# Newbie says Hi.



## denlee (Sep 22, 2008)

Hello folks, 
I have just found this forum and am still finding my way around, so forgive me if this is the wrong place to ask for help.

While doing research into family tree, I have found my great grandfather was a sailor, Royal Navy I think! He was a Stoker 1st class on HMS Spey. I have found out that the ship was sunk 7th March 1917 in Hoo, Kent. I have searched internet but can not find any more info about this ship. I was hoping somebody on here might be able to give me some info?

Thanks in advance.

Denise.


----------



## Gulpers (Sep 8, 2005)

*Welcome*

Denise,

A warm welcome to the site from the Isle of Anglesey!
I hope you thoroughly enjoy the SN experience and get many happy hours entertainment from your membership. 
I am also sure that it won't be long before some of our RN members will offer you some help with your query. (Thumb)


----------



## Bruce Carson (Jun 14, 2005)

Denise, from Michigan, a warm welcome to Ships Nostalgia.
Good to have you as a member.
There is a picture of an HMS Spey, a 'Medina' class gunboat, about one third of the way down the following page, but I don't know if she is the ship on which your great grandfather served.
Apparently built in 1876, the site lists her as being sold in 1923.
http://www.battleships-cruisers.co.uk/r_n_gunboats.htm

Bruce


----------



## non descript (Nov 18, 2005)

Denise, a warm welcome to you on your first posting, and thank you joining the community; please enjoy the site and all it has to offer, and we very much look forward to your further postings. - If I am not mistaken we do have one Member who knows just about everything there is to know about _*Grey Funnel Line*_, and could possibly give you some additional information on *HMS Spey*; I see that he is away from his PC at the moment (possibily doing some valet parking in the fine clear blue waters of the East Coast) - but he will surely comment when he surfaces. (Thumb) 
Mark


----------



## K urgess (Aug 14, 2006)

Welcome aboard, Denise.
I'm sure you will soon receive some replies from the crew beyond that already supplied.
Find your way around this ship and enjoy the voyage.


----------



## Steve Woodward (Sep 4, 2006)

Denise,
First welcome to SN - lets hope we can be of some help 
There have been six HMS Speys dating back to 1822, the one we are interested in is the fourth, a Medina class Flat Iron Gunboat, she was built by Palmers Shipbuilding and Iron Company at Jarrow on the River Tyne with a launch date of the 05th October 1876 beyond this there is little detail on her, some time ago I had looked for her info and suspect to get any further I would need a visit to the Imperial war Museum in London.
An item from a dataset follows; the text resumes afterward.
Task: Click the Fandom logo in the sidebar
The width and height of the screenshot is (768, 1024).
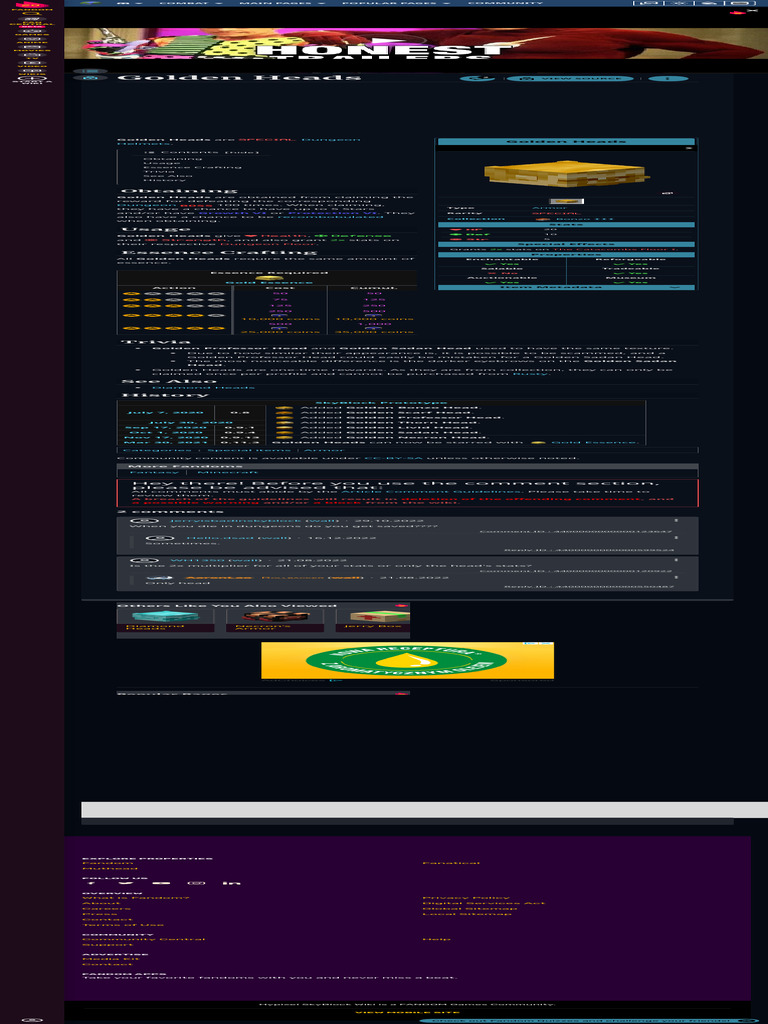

About the Medina class, these were not sleek warships, they were termed flat iron gunboats for a reason, they were very broad, normally a warship is nearly ten time as long as it is wide but the Medina class was just three and half times as long as they were wide, they also were of very shallow draft so as to be able to work in shallow rivers.
Length 110' Beam (width) 34' draft 5'09" displacement ( weight) 386 tonnes
Machinery : a single propeller was driven by a single two cylinder reciprocating steam engine of 310 IHP giving 9,5 knots ( ten miles an hour).
Armament was three single 64 pounder MLR guns, a Muzzle Loading Rifle was the next step up from a cannon. As well as being steam powered the ships carried three masts , square rigged on the foremast and fore and aft on the after two, they carried a crew of just over 50 men.
HMS Spey at the time of her loss was part of the home defence force and was based on the Thames Estuary when on the night of 07th march 1917 she was involved in a collision with the sludge disposal vessel SS Belvedere, at the time of the collision Spey had a crew of 37 and 19 men were lost with her, the collision occurred in a gale and appeared to have been caused by the Spey losing her anchor and dragging into the Belvedere.
Two of the men I know about who perished are : . Able Seaman Runacles and Petty Officer Stoker William Leeder Laight
I hope this is what you needed
Rgds
Steve


----------



## gdynia (Nov 3, 2005)

Welcome onboard to SN and enjoy the voyage


----------



## bert thompson (Nov 28, 2005)

Welcome Denise to this wonderful addictive site. Best wishes
Bert.


----------



## denlee (Sep 22, 2008)

*Thanks for welcome.*

Thanks for help and warm welcome. Special thanks to Steve for detailed info.
If anybody has more info then I would be very grateful. Thanks again every body.(Applause)


----------



## benjidog (Oct 27, 2005)

Welcome from Lancashire.
I hope you will enjoy the site.


----------



## billyboy (Jul 6, 2005)

Welcome aboard from the Philippines. Enjoy all this great site has top offer


----------



## R58484956 (Apr 19, 2004)

Greetings Denise and welcome to SN. Bon voyage.


----------